> **EXERCISE GOAL**: What lines below contain the word "tree"? Please pull each one out.

[Records from a dataset]
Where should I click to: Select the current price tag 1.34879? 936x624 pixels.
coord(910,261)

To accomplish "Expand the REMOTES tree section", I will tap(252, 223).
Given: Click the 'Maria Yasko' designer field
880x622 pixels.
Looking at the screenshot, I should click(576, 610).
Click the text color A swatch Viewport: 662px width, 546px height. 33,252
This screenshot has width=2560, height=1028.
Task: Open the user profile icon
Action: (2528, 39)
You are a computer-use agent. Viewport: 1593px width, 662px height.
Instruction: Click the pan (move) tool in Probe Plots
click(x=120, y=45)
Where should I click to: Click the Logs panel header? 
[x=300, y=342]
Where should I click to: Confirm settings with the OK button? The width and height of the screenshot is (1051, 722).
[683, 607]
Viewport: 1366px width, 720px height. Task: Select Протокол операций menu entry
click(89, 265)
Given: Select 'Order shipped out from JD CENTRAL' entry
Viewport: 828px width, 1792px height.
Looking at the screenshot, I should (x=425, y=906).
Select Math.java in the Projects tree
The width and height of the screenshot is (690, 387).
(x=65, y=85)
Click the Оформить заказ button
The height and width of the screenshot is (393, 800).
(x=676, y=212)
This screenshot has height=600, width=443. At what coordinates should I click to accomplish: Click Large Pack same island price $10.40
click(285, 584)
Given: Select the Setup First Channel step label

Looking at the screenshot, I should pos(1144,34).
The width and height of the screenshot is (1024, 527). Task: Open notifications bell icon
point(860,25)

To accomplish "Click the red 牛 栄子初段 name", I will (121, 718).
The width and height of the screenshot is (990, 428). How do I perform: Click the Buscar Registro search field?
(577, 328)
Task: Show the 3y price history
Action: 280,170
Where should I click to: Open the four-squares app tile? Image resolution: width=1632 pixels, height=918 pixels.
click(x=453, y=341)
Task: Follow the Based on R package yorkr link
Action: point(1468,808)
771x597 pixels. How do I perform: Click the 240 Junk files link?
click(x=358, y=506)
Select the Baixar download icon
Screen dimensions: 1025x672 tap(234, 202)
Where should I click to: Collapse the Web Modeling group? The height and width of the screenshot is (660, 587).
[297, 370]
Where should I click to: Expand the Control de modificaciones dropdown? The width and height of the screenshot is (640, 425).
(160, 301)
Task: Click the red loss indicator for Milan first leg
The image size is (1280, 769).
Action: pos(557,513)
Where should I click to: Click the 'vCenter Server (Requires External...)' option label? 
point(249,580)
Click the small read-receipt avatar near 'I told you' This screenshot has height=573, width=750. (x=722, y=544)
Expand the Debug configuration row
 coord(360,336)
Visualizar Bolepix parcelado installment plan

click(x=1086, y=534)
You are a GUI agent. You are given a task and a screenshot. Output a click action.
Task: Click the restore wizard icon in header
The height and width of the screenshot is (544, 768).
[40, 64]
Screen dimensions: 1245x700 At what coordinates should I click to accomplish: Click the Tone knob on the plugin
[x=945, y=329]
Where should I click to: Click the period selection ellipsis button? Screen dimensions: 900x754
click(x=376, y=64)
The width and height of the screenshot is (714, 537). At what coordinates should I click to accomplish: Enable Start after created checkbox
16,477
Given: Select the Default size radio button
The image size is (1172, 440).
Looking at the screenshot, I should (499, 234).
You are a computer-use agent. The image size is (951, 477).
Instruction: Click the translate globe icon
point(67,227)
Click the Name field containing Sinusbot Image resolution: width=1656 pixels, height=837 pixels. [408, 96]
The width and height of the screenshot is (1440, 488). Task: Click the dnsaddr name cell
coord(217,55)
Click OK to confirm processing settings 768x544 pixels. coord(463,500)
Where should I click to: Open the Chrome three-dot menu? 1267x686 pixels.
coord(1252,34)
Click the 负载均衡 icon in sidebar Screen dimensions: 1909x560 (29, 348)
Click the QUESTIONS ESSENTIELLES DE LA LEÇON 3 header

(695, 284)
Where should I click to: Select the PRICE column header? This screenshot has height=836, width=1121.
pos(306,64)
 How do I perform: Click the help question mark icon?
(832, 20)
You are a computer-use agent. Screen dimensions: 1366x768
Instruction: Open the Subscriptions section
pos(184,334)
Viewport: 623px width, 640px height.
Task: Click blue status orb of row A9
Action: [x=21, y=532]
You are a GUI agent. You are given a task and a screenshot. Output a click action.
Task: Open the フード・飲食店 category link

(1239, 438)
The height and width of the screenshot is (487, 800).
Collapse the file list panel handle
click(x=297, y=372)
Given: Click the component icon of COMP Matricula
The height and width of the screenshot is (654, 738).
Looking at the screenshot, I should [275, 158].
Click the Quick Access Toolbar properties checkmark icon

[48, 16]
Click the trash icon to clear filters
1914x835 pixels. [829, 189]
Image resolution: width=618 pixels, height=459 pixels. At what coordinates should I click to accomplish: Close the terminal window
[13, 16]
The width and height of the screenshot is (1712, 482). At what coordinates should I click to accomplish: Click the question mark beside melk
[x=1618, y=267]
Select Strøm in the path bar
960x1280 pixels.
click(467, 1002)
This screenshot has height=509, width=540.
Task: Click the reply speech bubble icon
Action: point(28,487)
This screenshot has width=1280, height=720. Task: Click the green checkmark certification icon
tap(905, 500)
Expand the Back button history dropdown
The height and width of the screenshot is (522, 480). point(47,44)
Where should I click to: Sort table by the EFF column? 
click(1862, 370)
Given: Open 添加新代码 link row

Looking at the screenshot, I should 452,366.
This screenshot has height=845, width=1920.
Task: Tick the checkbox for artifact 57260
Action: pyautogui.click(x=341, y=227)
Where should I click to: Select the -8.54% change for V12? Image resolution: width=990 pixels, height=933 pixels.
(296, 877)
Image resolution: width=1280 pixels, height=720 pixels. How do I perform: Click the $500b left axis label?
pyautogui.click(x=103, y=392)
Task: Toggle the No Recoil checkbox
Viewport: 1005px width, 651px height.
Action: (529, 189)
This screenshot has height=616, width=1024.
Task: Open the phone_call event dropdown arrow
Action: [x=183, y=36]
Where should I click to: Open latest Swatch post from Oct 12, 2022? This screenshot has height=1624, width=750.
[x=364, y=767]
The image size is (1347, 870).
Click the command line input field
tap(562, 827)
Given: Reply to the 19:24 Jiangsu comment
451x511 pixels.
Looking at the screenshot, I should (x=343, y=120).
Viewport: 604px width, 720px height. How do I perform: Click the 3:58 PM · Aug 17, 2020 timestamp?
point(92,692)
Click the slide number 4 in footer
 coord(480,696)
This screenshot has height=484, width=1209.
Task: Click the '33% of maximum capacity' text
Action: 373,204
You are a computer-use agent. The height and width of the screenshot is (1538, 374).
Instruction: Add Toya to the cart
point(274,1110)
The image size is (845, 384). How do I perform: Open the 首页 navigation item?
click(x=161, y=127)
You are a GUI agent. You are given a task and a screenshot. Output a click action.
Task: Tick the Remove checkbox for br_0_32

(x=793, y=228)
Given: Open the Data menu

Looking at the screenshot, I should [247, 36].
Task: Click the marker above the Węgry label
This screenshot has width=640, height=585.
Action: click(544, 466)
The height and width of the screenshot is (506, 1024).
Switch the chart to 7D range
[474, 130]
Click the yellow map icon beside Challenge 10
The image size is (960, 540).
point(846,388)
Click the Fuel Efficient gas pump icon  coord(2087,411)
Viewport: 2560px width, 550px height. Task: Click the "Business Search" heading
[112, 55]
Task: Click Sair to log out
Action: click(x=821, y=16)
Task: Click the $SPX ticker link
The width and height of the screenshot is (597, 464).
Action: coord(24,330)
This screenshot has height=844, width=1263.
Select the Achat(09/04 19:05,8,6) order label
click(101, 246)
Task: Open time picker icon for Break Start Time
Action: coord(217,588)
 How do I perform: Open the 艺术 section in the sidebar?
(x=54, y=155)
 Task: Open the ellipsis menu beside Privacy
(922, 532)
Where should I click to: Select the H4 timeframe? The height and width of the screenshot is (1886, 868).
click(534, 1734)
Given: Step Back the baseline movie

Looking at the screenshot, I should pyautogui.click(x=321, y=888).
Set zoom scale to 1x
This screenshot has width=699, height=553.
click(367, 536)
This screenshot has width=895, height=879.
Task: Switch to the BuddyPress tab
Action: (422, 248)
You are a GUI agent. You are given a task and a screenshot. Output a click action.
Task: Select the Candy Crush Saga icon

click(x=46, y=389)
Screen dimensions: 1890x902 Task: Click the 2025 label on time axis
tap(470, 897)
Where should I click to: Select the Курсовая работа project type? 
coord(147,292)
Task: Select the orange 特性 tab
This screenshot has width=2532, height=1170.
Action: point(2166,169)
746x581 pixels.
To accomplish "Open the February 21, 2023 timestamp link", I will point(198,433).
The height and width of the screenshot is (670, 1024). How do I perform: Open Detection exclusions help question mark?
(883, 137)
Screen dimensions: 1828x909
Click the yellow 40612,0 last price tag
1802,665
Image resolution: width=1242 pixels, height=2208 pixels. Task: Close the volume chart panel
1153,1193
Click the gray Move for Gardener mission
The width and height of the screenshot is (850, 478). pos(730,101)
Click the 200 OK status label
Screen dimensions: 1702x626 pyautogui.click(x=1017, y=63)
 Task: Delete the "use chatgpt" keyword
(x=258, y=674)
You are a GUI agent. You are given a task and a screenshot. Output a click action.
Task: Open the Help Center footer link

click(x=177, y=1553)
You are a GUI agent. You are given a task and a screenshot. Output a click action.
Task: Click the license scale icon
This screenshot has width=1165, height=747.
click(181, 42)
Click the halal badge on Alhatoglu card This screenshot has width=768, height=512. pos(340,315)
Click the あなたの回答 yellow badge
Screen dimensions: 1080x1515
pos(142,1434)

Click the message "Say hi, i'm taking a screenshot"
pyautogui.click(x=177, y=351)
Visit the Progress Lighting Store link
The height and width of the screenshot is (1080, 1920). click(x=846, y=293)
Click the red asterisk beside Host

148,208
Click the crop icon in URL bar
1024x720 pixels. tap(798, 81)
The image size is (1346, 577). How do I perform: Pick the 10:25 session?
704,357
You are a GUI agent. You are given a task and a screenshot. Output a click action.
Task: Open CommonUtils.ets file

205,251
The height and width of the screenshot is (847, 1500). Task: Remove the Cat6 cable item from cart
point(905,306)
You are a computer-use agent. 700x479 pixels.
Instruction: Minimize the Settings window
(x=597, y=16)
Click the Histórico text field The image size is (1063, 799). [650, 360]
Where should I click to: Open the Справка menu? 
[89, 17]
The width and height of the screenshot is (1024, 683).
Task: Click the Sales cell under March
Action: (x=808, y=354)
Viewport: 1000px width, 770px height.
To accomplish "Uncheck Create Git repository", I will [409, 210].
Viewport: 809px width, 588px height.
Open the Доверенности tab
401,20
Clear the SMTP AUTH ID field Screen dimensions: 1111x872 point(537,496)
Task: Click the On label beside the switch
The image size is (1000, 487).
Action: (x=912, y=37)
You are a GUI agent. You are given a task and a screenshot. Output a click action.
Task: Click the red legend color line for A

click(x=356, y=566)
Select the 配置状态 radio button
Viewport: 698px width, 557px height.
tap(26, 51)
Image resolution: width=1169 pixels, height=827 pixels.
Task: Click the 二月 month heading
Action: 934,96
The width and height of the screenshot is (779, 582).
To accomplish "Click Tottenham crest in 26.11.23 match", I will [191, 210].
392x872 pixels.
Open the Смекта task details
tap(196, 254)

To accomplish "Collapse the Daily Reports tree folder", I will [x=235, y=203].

> **ANSWER TO THIS EXERCISE**:
To accomplish "Expand the REMOTES tree section", I will tap(252, 223).
Select Math.java in the Projects tree
To accomplish "Collapse the Daily Reports tree folder", I will [x=235, y=203].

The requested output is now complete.